Stored items:
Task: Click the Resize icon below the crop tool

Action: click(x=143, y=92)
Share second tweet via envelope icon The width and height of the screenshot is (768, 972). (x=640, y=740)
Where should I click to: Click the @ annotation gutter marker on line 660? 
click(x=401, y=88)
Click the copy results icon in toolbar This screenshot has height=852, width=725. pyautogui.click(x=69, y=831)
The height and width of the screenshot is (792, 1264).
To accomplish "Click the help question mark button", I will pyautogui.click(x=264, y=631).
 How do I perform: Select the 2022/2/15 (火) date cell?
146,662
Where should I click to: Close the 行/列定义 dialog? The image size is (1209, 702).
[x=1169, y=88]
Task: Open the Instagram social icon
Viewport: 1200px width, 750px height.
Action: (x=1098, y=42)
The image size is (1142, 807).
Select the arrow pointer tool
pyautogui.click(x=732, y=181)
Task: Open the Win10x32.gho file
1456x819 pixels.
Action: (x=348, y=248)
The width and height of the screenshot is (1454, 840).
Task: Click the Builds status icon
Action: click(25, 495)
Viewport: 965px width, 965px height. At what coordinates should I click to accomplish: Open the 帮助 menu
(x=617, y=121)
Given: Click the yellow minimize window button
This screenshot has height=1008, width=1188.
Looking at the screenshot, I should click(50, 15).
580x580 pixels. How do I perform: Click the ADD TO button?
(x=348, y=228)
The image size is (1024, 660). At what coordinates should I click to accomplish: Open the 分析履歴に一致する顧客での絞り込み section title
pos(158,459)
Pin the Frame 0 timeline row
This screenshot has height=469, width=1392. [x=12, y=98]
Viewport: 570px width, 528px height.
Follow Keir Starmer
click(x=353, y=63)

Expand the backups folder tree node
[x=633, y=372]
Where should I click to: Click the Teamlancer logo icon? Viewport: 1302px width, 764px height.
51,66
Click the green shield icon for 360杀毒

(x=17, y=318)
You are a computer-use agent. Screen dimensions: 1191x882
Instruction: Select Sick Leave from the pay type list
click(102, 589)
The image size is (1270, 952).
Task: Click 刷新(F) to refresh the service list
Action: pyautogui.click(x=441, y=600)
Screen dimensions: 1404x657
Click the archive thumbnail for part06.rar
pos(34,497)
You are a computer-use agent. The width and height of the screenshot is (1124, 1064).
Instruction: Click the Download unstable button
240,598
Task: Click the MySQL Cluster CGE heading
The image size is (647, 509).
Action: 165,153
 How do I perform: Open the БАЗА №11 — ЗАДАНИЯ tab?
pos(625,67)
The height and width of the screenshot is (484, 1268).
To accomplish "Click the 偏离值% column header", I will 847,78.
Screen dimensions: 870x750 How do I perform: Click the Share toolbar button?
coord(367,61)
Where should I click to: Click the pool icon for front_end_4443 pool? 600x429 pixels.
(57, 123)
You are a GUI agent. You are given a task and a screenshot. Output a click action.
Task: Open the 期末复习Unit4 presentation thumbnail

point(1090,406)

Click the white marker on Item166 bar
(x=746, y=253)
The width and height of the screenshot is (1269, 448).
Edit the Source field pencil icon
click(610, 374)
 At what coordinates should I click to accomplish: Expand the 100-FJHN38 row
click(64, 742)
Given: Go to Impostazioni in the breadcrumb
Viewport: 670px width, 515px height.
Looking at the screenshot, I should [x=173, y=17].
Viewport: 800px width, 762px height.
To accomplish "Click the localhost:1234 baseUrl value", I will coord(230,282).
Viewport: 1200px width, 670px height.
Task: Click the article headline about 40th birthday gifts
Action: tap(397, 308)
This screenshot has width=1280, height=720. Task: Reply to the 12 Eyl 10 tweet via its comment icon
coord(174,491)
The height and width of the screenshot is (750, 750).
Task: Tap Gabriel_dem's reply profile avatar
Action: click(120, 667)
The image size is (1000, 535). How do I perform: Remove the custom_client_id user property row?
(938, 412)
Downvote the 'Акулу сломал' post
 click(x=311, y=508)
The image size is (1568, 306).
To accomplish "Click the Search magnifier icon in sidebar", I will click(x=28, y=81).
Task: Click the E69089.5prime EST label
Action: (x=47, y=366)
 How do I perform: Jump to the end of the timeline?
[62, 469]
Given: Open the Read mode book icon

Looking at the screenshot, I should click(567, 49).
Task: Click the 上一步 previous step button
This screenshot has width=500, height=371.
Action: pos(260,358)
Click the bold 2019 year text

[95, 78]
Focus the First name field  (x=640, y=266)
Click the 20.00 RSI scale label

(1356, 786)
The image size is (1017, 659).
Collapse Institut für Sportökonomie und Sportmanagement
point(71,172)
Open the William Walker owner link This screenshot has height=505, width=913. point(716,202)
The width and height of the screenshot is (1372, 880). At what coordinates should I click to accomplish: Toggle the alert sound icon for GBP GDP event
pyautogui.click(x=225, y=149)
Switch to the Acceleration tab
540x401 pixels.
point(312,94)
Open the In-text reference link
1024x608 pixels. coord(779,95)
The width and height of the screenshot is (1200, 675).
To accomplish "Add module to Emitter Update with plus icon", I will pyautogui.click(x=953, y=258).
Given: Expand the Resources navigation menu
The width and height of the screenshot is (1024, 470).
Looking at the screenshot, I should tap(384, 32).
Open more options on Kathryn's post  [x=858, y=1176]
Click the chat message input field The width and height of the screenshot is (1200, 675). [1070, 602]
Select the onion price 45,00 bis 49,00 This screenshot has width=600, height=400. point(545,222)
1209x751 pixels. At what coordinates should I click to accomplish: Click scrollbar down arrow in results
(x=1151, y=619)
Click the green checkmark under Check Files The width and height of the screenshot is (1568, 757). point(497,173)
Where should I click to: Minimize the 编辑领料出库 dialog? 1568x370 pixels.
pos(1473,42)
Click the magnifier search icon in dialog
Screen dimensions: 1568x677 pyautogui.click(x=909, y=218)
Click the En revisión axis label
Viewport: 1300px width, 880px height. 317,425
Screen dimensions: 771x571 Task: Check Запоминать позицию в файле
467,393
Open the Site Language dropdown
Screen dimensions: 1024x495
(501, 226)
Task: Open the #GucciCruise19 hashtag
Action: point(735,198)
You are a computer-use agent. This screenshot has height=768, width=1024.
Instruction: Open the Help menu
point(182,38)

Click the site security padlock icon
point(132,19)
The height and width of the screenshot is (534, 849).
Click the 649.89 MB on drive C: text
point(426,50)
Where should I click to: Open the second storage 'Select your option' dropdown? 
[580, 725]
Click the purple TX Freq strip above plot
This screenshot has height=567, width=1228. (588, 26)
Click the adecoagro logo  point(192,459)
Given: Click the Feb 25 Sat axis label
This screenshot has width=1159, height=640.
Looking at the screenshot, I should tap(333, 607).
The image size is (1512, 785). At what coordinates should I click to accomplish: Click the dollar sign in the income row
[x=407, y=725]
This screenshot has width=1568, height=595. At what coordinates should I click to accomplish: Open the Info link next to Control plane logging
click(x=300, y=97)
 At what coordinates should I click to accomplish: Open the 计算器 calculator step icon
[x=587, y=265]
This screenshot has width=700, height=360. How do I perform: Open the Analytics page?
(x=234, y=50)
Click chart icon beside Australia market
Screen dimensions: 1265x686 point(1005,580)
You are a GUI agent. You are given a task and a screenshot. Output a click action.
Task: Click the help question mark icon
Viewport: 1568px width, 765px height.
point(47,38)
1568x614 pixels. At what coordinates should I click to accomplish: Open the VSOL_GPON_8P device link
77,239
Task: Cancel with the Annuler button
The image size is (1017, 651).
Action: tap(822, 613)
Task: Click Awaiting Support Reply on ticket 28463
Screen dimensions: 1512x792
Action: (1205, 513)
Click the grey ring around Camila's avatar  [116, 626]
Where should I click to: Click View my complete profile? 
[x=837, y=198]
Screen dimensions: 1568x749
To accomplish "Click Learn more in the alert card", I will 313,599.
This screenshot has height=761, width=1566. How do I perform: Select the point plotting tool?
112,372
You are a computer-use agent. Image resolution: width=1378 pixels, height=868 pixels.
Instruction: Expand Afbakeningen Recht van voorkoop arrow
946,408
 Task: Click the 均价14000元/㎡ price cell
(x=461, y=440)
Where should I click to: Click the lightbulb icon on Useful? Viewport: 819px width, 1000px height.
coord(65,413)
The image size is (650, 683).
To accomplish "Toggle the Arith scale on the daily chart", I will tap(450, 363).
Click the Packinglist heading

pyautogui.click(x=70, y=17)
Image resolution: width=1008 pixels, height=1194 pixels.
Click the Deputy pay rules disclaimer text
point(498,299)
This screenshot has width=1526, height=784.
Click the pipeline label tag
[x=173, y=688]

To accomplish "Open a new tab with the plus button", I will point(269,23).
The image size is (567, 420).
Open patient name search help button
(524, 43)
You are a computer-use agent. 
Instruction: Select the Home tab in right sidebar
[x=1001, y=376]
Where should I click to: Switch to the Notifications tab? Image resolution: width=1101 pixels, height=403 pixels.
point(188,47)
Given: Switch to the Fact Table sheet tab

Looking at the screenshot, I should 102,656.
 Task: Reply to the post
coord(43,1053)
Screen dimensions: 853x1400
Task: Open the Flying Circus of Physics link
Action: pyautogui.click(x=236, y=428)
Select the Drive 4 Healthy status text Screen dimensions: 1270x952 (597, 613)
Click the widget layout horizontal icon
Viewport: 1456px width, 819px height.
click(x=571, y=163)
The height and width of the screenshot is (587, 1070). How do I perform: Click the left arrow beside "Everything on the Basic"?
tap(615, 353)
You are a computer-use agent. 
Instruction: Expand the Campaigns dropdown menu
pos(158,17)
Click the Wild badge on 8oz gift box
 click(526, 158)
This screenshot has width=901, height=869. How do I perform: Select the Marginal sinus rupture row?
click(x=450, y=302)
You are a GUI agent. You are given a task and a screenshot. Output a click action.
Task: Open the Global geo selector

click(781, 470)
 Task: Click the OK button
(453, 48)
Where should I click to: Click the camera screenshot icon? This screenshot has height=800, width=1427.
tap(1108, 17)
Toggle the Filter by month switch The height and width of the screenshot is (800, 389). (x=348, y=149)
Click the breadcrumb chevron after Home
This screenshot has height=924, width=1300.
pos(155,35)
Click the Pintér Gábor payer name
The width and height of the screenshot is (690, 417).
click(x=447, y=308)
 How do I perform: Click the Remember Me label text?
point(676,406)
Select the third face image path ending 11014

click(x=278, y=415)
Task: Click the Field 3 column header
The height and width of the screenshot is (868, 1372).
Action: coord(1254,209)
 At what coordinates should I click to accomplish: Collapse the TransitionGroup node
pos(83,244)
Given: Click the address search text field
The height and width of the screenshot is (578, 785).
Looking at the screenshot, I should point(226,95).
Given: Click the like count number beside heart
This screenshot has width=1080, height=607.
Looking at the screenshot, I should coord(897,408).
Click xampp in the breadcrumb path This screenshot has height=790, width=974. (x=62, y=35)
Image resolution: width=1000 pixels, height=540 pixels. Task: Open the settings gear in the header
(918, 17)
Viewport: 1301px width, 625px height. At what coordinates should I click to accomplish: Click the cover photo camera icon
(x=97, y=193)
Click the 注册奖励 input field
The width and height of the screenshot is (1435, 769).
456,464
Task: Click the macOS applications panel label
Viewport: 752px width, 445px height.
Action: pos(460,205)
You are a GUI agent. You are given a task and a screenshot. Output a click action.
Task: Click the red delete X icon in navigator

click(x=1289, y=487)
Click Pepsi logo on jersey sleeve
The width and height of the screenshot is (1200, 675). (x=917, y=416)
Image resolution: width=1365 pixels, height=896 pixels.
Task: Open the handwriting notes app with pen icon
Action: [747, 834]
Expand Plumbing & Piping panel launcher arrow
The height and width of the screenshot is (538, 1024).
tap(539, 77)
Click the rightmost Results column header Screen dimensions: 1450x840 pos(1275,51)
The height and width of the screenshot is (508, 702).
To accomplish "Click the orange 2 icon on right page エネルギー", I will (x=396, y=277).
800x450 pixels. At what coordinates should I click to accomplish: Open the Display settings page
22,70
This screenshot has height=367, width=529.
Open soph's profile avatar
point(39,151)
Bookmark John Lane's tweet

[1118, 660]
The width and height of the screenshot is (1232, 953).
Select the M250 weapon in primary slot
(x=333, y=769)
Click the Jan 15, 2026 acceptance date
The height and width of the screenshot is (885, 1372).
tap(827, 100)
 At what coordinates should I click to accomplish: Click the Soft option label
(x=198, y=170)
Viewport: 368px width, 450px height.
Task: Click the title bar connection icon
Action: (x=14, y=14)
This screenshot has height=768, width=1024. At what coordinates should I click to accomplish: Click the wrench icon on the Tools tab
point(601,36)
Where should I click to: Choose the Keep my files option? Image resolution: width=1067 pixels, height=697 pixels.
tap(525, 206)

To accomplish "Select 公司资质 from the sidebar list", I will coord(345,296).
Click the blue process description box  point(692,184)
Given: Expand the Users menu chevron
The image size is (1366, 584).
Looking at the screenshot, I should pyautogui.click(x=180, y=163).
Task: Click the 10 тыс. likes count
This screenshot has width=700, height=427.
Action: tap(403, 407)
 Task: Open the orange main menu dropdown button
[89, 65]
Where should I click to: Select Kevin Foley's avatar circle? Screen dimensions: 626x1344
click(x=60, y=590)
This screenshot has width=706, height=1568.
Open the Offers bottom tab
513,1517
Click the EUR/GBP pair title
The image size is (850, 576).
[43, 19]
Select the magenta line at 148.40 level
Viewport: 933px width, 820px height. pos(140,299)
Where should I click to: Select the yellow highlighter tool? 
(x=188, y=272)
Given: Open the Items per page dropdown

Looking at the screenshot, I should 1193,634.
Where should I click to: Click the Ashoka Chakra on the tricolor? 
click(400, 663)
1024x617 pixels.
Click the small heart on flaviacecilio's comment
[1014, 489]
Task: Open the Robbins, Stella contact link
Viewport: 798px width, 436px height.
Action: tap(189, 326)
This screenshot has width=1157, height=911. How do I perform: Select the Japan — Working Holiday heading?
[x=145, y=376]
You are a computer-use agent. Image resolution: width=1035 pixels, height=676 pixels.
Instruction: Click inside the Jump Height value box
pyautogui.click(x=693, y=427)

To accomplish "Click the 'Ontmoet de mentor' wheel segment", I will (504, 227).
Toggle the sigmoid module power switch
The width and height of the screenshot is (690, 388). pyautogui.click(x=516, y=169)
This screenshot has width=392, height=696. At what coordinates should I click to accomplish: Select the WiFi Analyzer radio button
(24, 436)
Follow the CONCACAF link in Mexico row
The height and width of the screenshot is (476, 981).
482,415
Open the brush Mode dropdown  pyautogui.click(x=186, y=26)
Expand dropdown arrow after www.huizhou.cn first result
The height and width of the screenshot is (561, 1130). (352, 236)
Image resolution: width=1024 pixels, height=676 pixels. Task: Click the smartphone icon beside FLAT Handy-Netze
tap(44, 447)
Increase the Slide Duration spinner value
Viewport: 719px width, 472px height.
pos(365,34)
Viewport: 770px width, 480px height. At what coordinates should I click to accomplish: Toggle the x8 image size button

--- DIRECTIONS FOR THIS TASK ---
Find the string "computer" in the entries above and return each line that holds it.

--- SOLUTION TO THIS TASK ---
You are a computer-use agent. Screen dimensions: 1191x882
You are a computer-use agent. The width and height of the screenshot is (1124, 1064).
You are a computer-use agent. This screenshot has height=768, width=1024.
You are a computer-use agent. Image resolution: width=1378 pixels, height=868 pixels.
You are a computer-use agent. 
You are a computer-use agent. 
You are a computer-use agent. Image resolution: width=1035 pixels, height=676 pixels.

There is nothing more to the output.